Les prochaines étapes du projet annuel

Le représentant de l’ambassadeur de la république populaire de Chine au Burkina Faso, Wen Zhang Wang, qui est aussi le premier conseiller chinois au Burkina Faso, a souligné l’importance de la compréhension mutuelle et de la coopération dans le contexte actuel. De son côté, celui-ci a justifié la coopération sino-burkinabè en tant que ferment de paix et de progrès. << En tant que membre du Sud global, la Chine est prête à renforcer la confiance et la coopération solidaire avec le Burkina Faso, afin d’incarner ensemble une force pour la paix, la stabilité et le progrès, et d’ouvrir la voie à un avenir radieux pour nos deux pays comme pour le monde entier >>, a-t-il rappelé. L’empire du milieu, selon ses explications, va continuer d’offrir des possibilités d’apprentissage du chinois aux jeunes Burkinabè.

Boureima Ouédraogo, directeur général de Building Capacity Institute (BCI), a exhorté plus la jeunesse à œuvrer à la consolidation de la coopération sino-burkinabè dans l’enseignement supérieur. Il a fondé son espoir sur la création dans les jours à venir d’un centre Confucius au sein de son institution, à l’instar de celui existant à l’université Nazi Boni à Bobo et à l’université Aube nouvelle à Ouagadougou. Ce, a assuré M.Ouédraogo, afin de bâtir ensemble un avenir où la connaissance n’a pas de frontière.

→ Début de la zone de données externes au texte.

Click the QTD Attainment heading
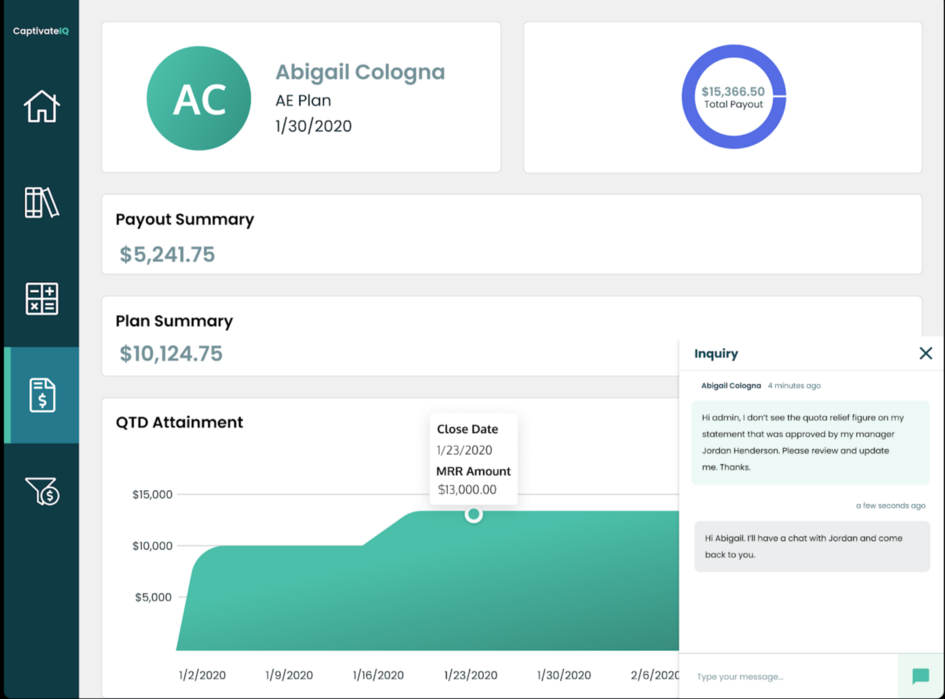 click(179, 422)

Quant au secrétaire général du club des jeunes pour la promotion de la coopération sino-burkinabè, Idrissa Wagues Ramdé, il a procédé à l’installation du point focal de BCI, notamment l’étudiant en deuxième année de Marketing, Ismaël Sané. Tout en lui donnant les prérogatives de sa mission au sein de l’école. Pour sa part, Arnaud Nabi, président du comité d’organisation adjoint, n’a pas manqué de lancer un appel à la jeunesse à l’ouverture et à l’engagement. Car, a-t-il averti, au cœur du développement d’un individu, d’une communauté ou même d’une nation, se trouve un outil puissant mais trop souvent sous-estimé qui est la langue. Celle-ci, a argué Arnaud Nabi, constitue un moyen de communication, un pont, à la limite une clé entre deux peuples et qui est celle qui ouvre les portes de la connaissance de la culture, de l’emploi surtout de la coopération internationale. <<Apprendre le mandarin, maîtriser l’anglais, valoriser nos langues locales, c’est aussi participer activement à notre propre développement socio-professionnel >>, a-t-il déclaré.

Quant à Abdoul Razahagou Déné, le coordonnateur général national du CJPC-BF, il a présenté succinctement les prochaines étapes du projet annuel. Il a cité la tenue de la 5eme édition de la semaine de la coopération sino-burkinabè à Bobo-Dioulasso et la 6eme édition du festival de la coopération sino-burkinabè. Ces événements, a-t-il relevé, ont pour objectif, le renforcement des liens et la promotion de la coopération entre les parties chinoise et burkinabè. << Ayez l’ambition de devenir des ambassadeurs de cette coopération sino-burkinabè, capable de contribuer à construire des ponts solides entre nos deux pays et nos deux cultures >>, a-t-il mentionné. Avant d’annoncer des projets futurs, à savoir la création d’un département des affaires internationales et un projet de soutien à la jeunesse et à la coopération.